From hidden costs and poor wages to the pressures of being constantly available and lack of career development, many workers feel there is no way out of the digital “gig economy”, according to a new report published on Wednesday.

Technology think-tank Doteveryone said such jobs via mobile applications offered “flexibility and freedom” for people with existing skills and financial means.

“But for those who don’t, the app has become a trap. They have no option but to work gigs, and no way out once they’ve begun,” it said in the report, “Better work in the gig economy”.

The think-tank said one in 10 Britons takes a job via a digital platform at least once a week, to provide ever-more demanding consumers with services from taxi rides, hairdressing and takeaway meals to home repairs or babysitting.

It said the “gig economy”, in which nearly five million people work in the UK, works for some self-employed people, giving them a degree of freedom and a comfortable income.

Sometimes nicknamed “zero-hour jobs” because they do not guarantee any minimum working hours, these jobs also contribute significantly to the UK’s record-low unemployment rate.

DIRECTIONS =>
1/ Rewrite the gig economy report, starting at "The think-tank said" and ending at "a comfortable income.", with "babysitting" changed to "dog walking".
2/ According to the gig economy report, how many people work in the UK's "gig economy"?

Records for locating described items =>
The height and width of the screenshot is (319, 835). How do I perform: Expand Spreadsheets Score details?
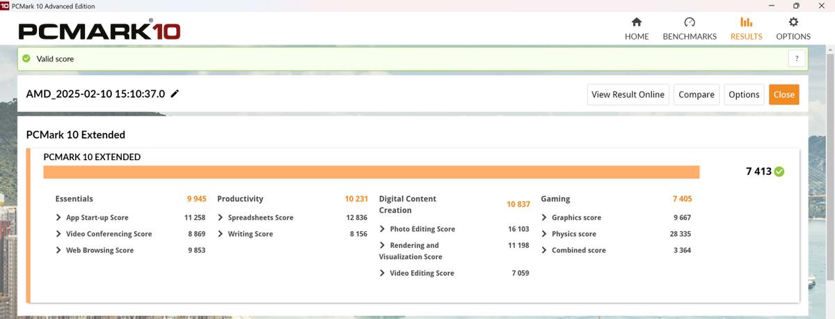221,217
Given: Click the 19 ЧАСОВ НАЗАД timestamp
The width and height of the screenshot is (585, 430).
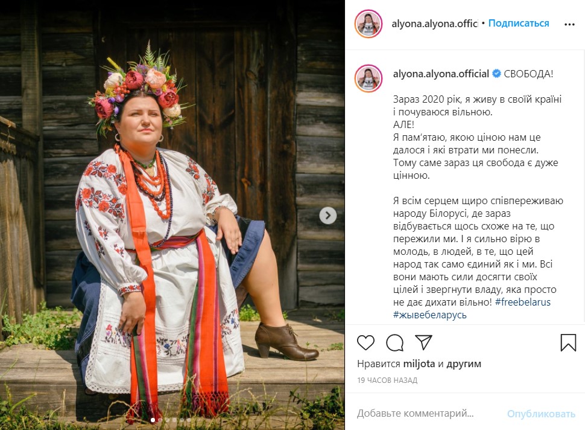Looking at the screenshot, I should click(x=387, y=380).
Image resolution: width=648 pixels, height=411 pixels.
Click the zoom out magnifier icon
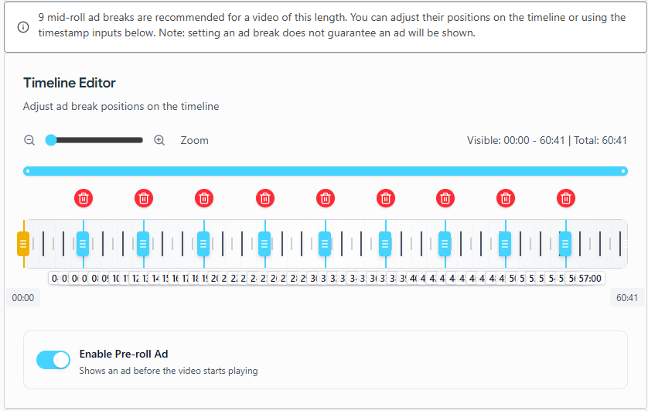click(x=29, y=140)
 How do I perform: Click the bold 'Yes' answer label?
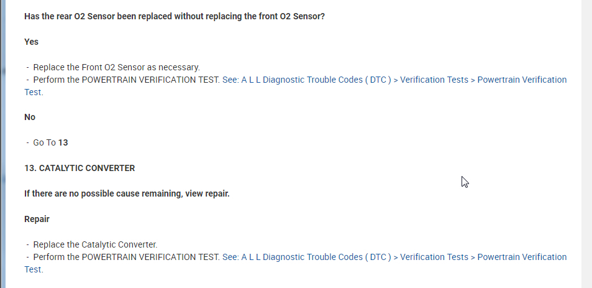(x=31, y=42)
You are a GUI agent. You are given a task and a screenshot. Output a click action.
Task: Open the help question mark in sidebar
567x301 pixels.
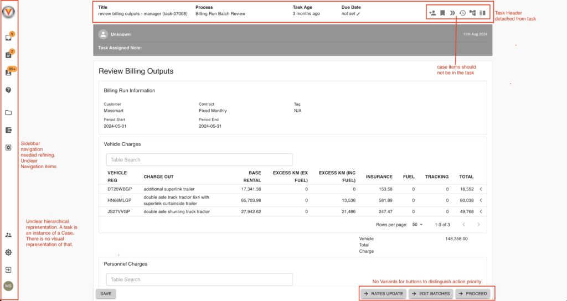point(8,90)
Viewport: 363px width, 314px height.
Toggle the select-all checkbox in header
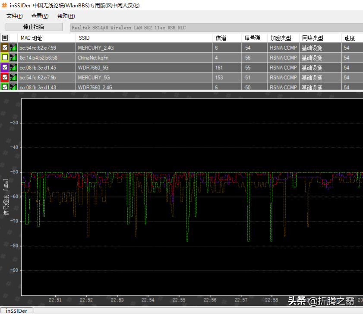tap(5, 38)
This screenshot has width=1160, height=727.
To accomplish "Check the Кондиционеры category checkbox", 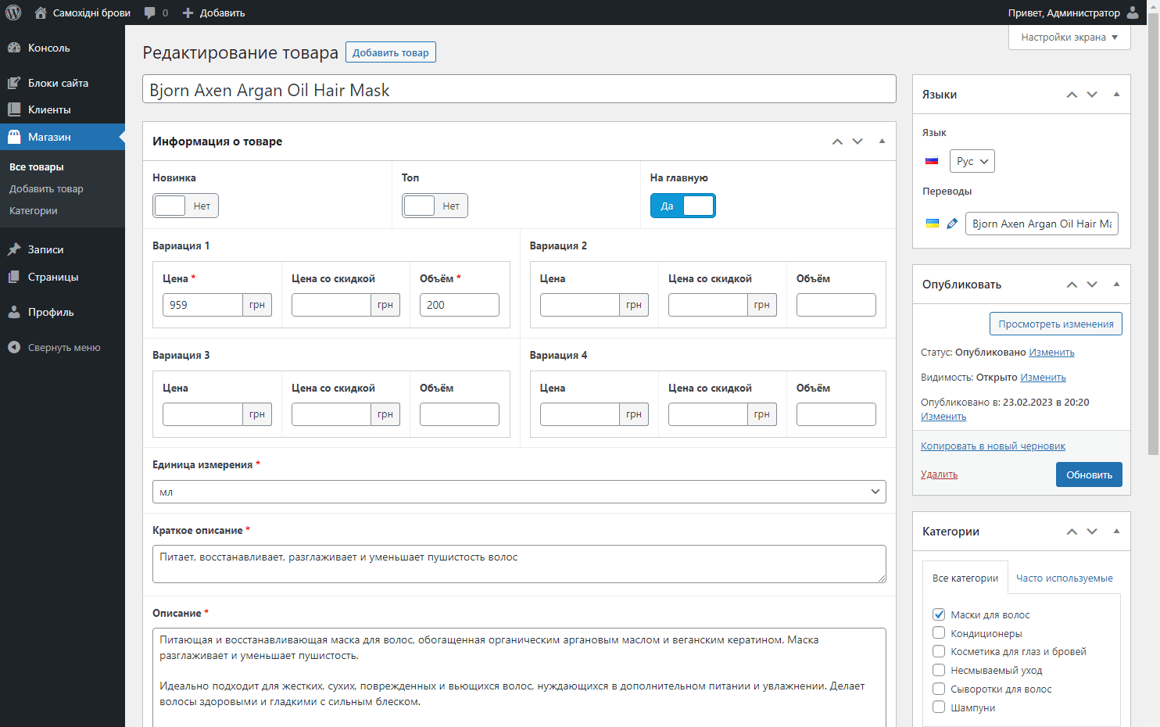I will pos(939,633).
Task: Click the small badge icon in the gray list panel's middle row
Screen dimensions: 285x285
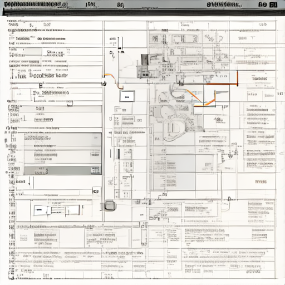Action: [95, 154]
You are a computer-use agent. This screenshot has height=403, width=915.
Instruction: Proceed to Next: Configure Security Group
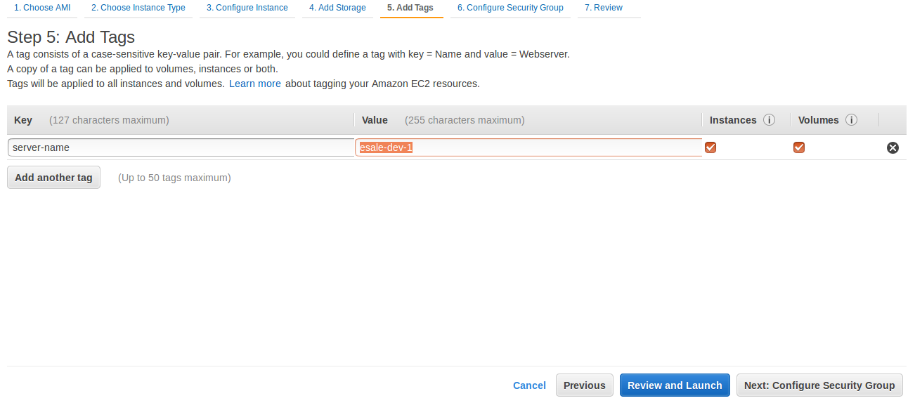coord(819,385)
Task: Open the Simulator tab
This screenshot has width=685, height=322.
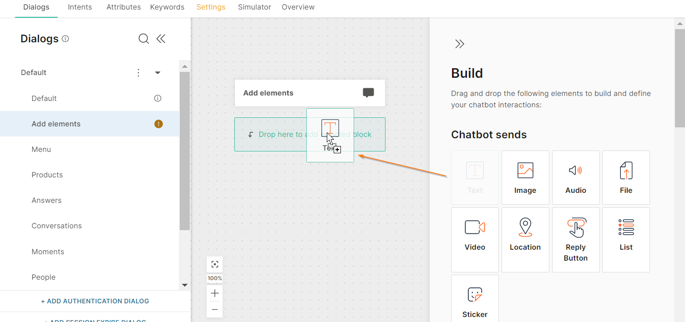Action: tap(254, 7)

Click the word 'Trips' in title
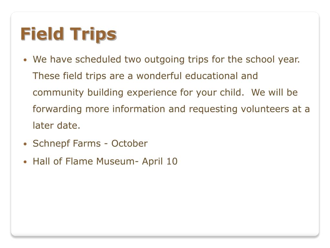tap(93, 34)
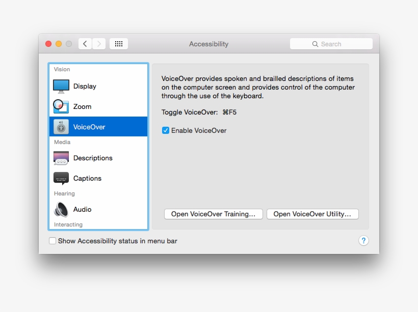Click the Show All grid icon in toolbar
Image resolution: width=418 pixels, height=312 pixels.
coord(118,43)
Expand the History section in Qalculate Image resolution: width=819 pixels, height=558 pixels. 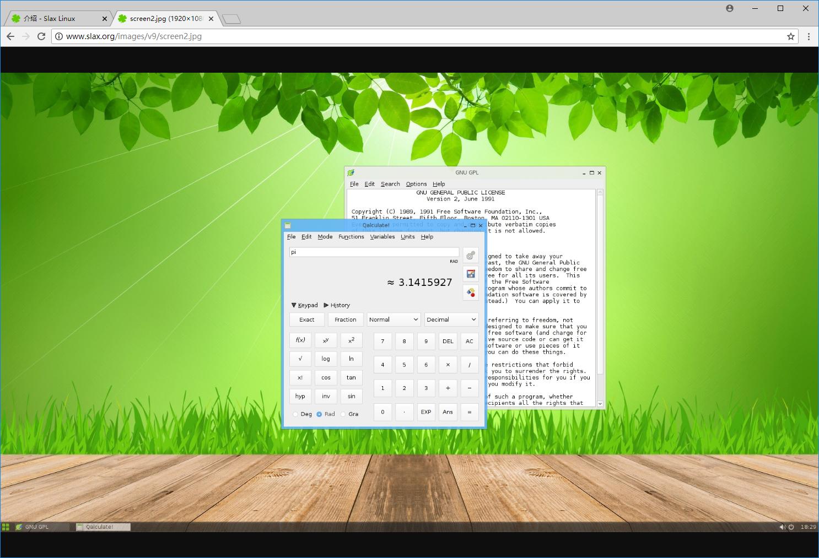(337, 305)
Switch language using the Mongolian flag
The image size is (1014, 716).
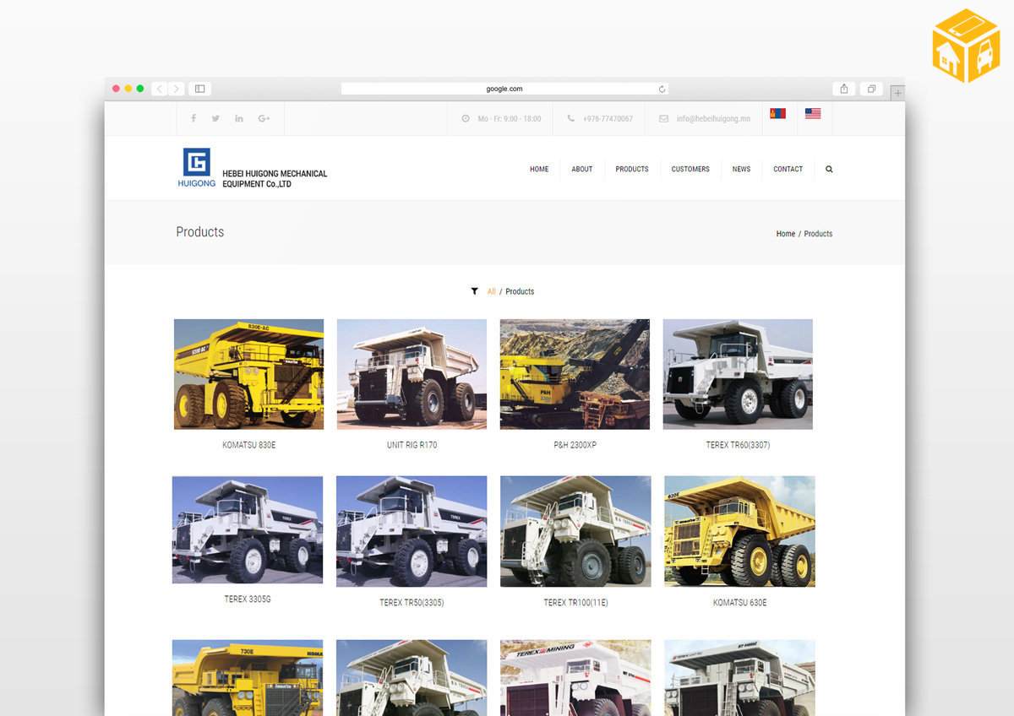[x=777, y=113]
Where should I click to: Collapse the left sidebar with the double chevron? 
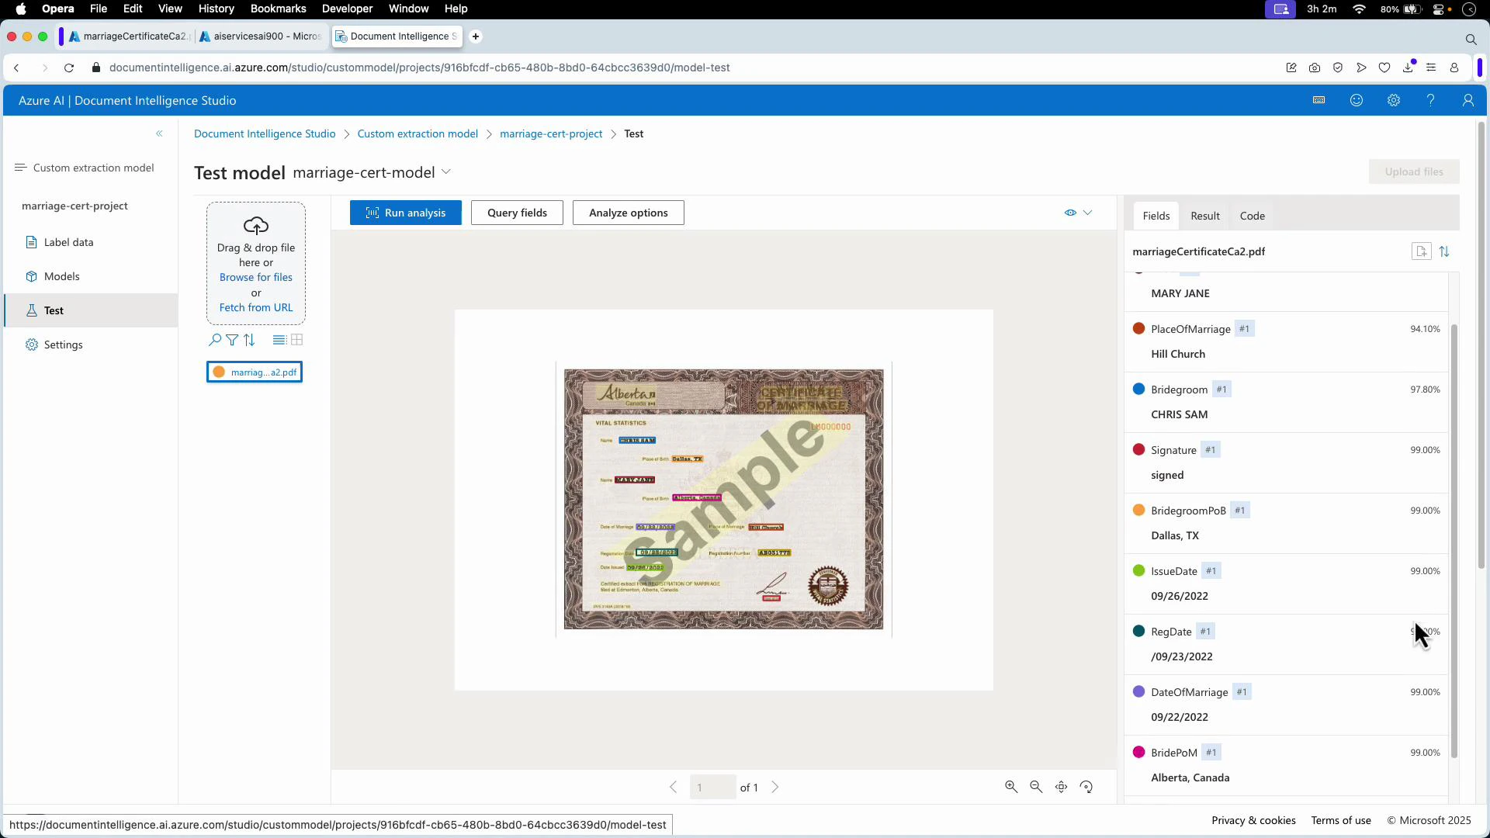click(x=160, y=133)
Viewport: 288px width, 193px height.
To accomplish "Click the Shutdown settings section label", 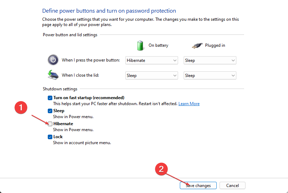I will pos(60,89).
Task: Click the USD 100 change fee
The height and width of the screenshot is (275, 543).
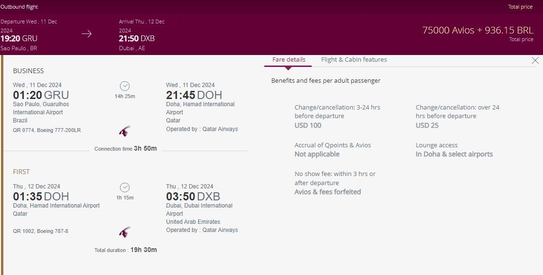Action: pyautogui.click(x=308, y=126)

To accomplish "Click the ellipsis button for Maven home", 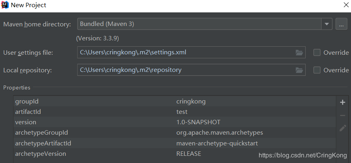I will pos(341,24).
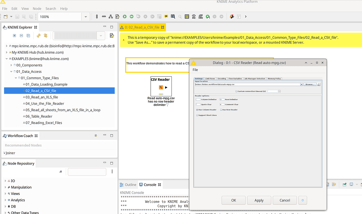Open Node Repository options menu

[112, 172]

FINAL RESULTS =>
1/
The think-tank said one in 10 Britons takes a job via a digital platform at least once a week, to provide ever-more demanding consumers with services from taxi rides, hairdressing and takeaway meals to home repairs or dog walking.

It said the “gig economy”, in which nearly five million people work in the UK, works for some self-employed people, giving them a degree of freedom and a comfortable income.

2/ Nearly five million people.